The Boyer-Moore Voting Algorithm is a stroke of genius for finding a majority element in \(O(n)\) time and \(O(1)\) space. Imagine a room full of people from different parties. If every person from one party "fights" and eliminates someone from a different party, the party that started with a majority will eventually be the only one left standing.

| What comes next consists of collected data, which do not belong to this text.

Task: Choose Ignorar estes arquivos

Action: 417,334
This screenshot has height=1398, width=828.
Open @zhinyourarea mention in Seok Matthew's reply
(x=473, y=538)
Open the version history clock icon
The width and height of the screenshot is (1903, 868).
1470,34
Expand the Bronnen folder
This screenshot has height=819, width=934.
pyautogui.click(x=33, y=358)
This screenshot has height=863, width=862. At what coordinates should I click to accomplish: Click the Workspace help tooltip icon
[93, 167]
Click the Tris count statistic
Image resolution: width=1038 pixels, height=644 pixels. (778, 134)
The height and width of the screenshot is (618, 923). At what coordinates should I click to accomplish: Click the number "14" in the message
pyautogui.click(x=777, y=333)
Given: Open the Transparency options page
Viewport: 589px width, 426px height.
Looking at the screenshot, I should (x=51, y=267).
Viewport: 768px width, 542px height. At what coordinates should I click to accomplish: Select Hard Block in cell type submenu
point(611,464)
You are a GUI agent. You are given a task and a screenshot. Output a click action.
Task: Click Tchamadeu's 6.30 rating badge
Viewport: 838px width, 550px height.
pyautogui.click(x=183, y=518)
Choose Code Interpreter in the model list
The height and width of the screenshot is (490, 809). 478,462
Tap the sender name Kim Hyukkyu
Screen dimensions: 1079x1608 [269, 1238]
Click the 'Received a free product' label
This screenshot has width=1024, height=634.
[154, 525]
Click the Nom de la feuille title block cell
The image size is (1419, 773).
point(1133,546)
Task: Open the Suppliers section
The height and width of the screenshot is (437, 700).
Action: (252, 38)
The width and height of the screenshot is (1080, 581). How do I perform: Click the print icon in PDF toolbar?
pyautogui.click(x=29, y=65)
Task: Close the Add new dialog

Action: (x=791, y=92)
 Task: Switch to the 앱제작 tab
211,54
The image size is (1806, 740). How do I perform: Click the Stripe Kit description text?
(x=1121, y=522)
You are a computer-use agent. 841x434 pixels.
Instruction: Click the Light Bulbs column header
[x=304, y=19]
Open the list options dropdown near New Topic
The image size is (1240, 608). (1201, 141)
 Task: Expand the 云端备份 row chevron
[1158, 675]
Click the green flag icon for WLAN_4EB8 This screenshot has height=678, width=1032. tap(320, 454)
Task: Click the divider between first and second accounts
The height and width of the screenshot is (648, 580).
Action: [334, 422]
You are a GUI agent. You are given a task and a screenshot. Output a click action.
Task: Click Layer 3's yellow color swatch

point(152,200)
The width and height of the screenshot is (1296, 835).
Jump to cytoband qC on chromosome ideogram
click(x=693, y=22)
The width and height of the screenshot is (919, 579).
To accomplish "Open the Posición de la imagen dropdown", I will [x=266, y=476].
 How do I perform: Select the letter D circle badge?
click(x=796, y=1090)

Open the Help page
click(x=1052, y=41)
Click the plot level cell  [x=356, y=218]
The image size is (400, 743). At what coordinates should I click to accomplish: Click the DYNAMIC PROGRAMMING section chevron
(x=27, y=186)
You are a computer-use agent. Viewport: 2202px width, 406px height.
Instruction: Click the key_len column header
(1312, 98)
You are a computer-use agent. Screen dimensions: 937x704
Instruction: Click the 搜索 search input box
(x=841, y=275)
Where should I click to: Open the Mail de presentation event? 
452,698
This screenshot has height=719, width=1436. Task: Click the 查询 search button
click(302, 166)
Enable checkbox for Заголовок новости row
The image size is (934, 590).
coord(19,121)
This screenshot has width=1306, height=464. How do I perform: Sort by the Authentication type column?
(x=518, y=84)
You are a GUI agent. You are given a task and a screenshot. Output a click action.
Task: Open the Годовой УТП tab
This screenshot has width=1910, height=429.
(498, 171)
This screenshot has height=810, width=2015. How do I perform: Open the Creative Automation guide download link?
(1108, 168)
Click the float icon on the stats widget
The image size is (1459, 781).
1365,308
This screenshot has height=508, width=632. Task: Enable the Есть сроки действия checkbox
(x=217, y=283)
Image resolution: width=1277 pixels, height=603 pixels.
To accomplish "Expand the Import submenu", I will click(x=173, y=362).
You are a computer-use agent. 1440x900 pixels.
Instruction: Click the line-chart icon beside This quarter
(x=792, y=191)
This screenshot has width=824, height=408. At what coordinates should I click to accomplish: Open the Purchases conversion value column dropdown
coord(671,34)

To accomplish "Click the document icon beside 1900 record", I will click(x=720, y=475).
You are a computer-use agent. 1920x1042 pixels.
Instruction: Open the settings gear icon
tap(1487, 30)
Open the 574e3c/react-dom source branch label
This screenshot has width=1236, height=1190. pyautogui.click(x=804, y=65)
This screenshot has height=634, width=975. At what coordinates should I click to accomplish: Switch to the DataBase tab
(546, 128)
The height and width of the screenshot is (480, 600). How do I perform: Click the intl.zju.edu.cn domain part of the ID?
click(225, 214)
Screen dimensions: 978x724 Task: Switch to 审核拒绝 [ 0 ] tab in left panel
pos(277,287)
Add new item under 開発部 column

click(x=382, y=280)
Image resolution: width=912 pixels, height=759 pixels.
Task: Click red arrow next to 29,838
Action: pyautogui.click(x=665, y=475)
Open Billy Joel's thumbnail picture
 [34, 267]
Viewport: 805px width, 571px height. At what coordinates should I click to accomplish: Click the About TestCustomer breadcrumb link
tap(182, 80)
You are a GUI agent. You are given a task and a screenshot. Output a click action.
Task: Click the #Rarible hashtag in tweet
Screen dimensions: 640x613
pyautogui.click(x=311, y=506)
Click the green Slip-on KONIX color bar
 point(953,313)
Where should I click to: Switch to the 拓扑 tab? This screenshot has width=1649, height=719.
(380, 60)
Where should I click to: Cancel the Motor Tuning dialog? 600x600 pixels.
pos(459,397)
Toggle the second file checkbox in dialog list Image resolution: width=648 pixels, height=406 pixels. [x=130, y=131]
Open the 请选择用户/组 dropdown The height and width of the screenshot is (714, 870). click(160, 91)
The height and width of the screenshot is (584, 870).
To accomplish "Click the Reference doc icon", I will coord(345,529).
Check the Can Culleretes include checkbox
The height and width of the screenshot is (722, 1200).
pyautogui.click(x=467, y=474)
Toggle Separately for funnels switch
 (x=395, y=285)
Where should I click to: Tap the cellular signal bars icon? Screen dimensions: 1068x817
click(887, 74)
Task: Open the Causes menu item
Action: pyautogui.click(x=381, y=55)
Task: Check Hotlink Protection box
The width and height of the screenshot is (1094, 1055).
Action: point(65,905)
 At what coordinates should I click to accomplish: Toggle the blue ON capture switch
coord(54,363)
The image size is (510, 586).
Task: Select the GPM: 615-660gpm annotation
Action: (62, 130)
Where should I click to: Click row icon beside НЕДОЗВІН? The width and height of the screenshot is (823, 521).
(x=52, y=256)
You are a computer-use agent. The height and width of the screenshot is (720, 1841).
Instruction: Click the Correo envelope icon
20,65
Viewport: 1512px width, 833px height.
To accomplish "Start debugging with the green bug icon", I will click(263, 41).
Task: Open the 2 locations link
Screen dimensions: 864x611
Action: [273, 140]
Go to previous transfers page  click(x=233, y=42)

In code, we maintain a candidate and a count. When the count is zero, we pick the current element as the new candidate. If we see the candidate again, we increment the count; otherwise, we decrement it.

Algorithm Steps

  1. Initialize candidate = null and count = 0.
  2. Iterate through each element x in nums: a. If count == 0, set candidate = x. b. If x == candidate, increment count. c. Else, decrement count.
  3. Return candidate.
  4. (Optional) Perform a second pass to verify that the candidate actually appears \(> n/2\) times if the existence is not guaranteed.

Pseudocode

procedure majorityElement(A)
    candidate := null
    count := 0
    for each x in A do
        if count == 0 then
            candidate := x
            count := 1
        else if x == candidate then
            count := count + 1
        else
            count := count - 1
        end if
    end for
    return candidate
end procedure

Java Code using JCF

Using a competitive programming structure.

import java.util.*;

public class Main {
    /**
     * Boyer-Moore Voting Algorithm to find majority element (> n/2)
     */
    public static int findMajority(List<Integer> nums) {
        int candidate = 0;
        int count = 0;

        for (int x : nums) {
            if (count == 0) {
                candidate = x;
                count = 1;
            } else if (x == candidate) {
                count++;
            } else {
                count--;
            }
        }

        // Optional: Verification pass (not needed if majority is guaranteed)
        /*
        int actualCount = 0;
        for (int x : nums) {
            if (x == candidate) actualCount++;
        }
        if (actualCount > nums.size() / 2) return candidate;
        return -1;
        */

        return candidate;
    }

    public static void main(String[] args) {
        Scanner sc = new Scanner(System.in);

        if (sc.hasNextInt()) {
            int t = sc.nextInt();
            while (t-- > 0) {
                if (sc.hasNextInt()) {
                    int n = sc.nextInt();
                    List<Integer> nums = new ArrayList<>();
                    for (int i = 0; i < n; i++) {
                        if (sc.hasNextInt()) {
                            nums.add(sc.nextInt());
                        }
                    }

                    int result = findMajority(nums);
                    System.out.println(result);
                }
            }
        }
        sc.close();
    }
}

Sample Input and Output

Input:

2
3
3 2 3
7
2 2 1 1 1 2 2

Output:

3
2

Complexity

Case Time Complexity Space Complexity
All Cases \(O(n)\) \(O(1)\)
  • Type: Iterative / Greedy.
  • In-place: Yes.
  • Sorted Required: No.

Example and Dry Run

Input: nums = [2, 2, 1, 1, 1, 2, 2]

  1. x = 2: count = 0 \(\rightarrow\) candidate = 2, count = 1.
  2. x = 2: x == candidate \(\rightarrow\) count = 2.
  3. x = 1: x != candidate \(\rightarrow\) count = 1.
  4. x = 1: x != candidate \(\rightarrow\) count = 0.
  5. x = 1: count = 0 \(\rightarrow\) candidate = 1, count = 1.
  6. x = 2: x != candidate \(\rightarrow\) count = 0.
  7. x = 2: count = 0 \(\rightarrow\) candidate = 2, count = 1.

Final Result: 2

Variations

  1. Majority Element II: Find all elements that appear more than \(\lfloor n/3 \rfloor\) times. This uses two candidates and two counts.
  2. Majority Element (General): Find elements that appear more than \(\lfloor n/k \rfloor\) times using \(k-1\) candidates.